**Assignment:** Report back every line below that carries the word "resolution".

**Given entries:**
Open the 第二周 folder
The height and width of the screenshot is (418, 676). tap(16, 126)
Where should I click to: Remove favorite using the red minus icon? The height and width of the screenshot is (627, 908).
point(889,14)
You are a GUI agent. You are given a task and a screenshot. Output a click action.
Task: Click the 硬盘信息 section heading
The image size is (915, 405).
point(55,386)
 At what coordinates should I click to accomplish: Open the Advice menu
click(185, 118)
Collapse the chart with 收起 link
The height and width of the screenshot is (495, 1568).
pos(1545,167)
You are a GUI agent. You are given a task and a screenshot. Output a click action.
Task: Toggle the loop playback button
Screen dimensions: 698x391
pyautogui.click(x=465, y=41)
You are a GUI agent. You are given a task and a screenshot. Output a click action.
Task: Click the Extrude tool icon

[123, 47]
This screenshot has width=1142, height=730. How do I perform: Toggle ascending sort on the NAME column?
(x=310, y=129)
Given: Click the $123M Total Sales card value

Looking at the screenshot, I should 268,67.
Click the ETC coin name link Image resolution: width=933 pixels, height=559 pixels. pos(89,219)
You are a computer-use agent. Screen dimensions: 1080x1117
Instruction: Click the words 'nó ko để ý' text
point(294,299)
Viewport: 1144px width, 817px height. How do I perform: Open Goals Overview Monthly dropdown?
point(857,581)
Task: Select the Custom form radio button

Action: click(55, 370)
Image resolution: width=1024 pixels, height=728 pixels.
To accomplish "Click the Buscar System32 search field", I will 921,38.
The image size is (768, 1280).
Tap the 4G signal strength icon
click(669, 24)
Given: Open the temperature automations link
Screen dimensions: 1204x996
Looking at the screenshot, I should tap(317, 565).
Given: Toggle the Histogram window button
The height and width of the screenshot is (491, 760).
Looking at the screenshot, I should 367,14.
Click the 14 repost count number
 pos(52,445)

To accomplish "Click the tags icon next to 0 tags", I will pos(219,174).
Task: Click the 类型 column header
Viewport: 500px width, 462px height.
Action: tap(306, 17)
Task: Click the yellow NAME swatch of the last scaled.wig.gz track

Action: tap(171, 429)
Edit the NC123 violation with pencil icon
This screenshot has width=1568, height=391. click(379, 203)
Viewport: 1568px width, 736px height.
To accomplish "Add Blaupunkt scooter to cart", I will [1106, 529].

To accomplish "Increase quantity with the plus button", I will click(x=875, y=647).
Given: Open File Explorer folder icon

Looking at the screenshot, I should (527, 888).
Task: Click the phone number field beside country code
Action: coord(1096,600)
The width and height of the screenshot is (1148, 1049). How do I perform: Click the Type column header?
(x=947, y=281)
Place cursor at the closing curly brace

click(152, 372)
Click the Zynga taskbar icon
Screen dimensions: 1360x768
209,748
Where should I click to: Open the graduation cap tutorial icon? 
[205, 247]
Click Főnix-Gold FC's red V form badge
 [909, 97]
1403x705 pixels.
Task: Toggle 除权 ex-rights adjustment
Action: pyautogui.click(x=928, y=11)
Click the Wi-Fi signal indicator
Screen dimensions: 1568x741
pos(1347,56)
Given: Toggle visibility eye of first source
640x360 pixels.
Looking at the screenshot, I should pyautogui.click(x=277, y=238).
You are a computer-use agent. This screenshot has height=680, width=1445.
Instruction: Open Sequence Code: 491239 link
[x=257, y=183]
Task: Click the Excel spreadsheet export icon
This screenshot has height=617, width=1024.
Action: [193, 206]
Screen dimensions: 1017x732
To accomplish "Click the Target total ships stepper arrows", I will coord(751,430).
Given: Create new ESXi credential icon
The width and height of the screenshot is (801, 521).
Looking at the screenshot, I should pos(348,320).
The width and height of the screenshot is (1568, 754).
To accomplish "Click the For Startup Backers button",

**Answer to this task:**
Click the ETC coin name link Image resolution: width=933 pixels, height=559 pixels. pos(89,219)
Image resolution: width=1024 pixels, height=728 pixels.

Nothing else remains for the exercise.